EXERCISE DESCRIPTION:
Repeat each line of the data below exactly, but skip the pictures.

···

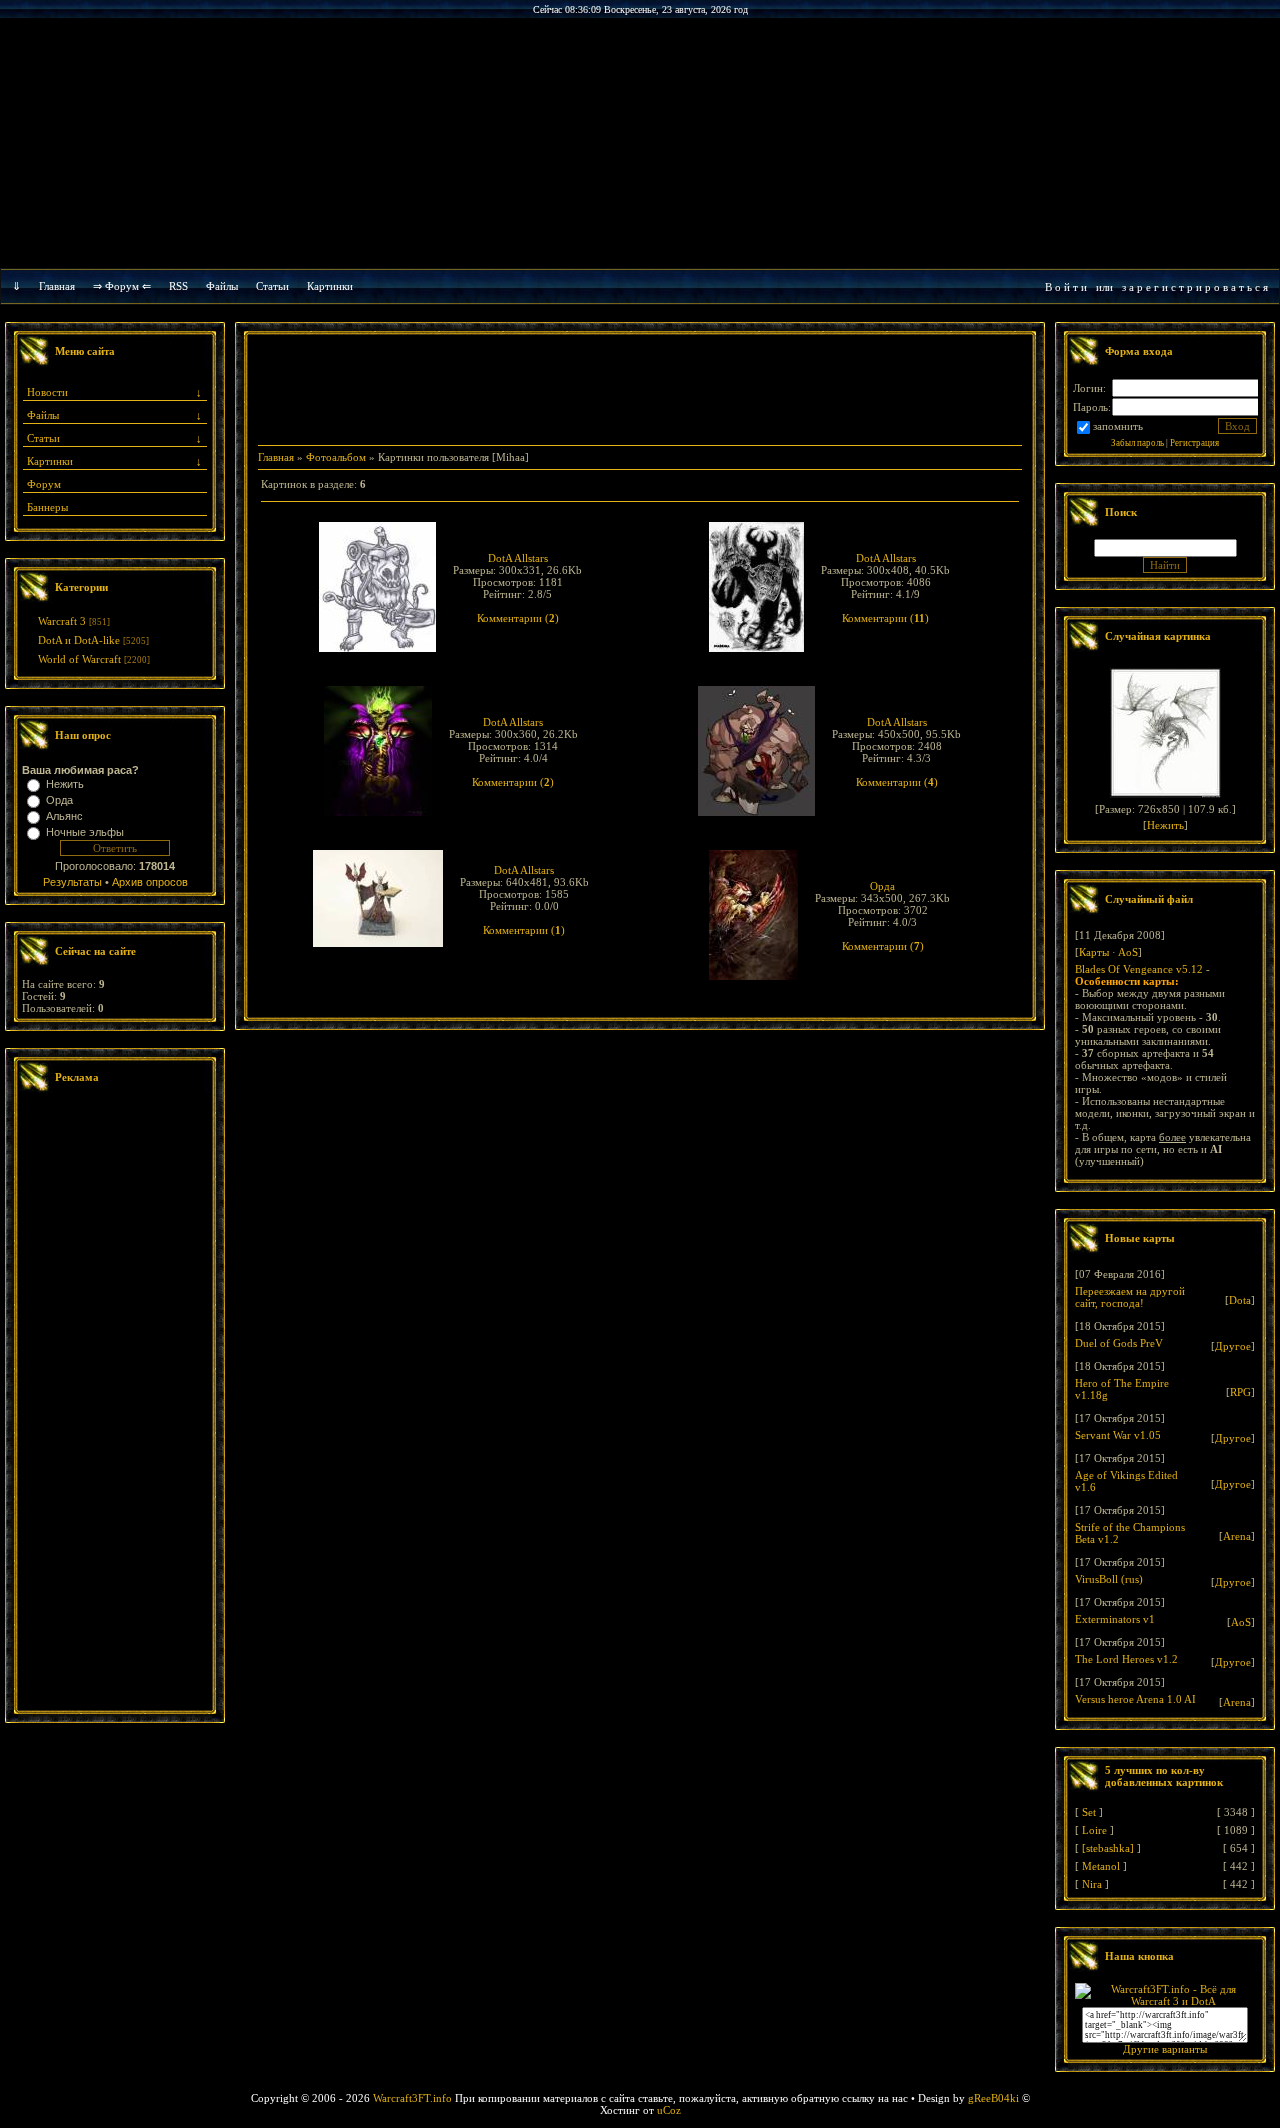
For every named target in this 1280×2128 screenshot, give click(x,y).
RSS (178, 286)
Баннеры (47, 507)
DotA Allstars (518, 558)
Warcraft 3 (62, 621)
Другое (1233, 1346)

···

WRITTEN REPLY:
For every named target in this 1280×2128 screenshot, give click(x,y).
RSS (178, 286)
Баннеры (47, 507)
DotA Allstars (518, 558)
Warcraft 3 (62, 621)
Другое (1233, 1346)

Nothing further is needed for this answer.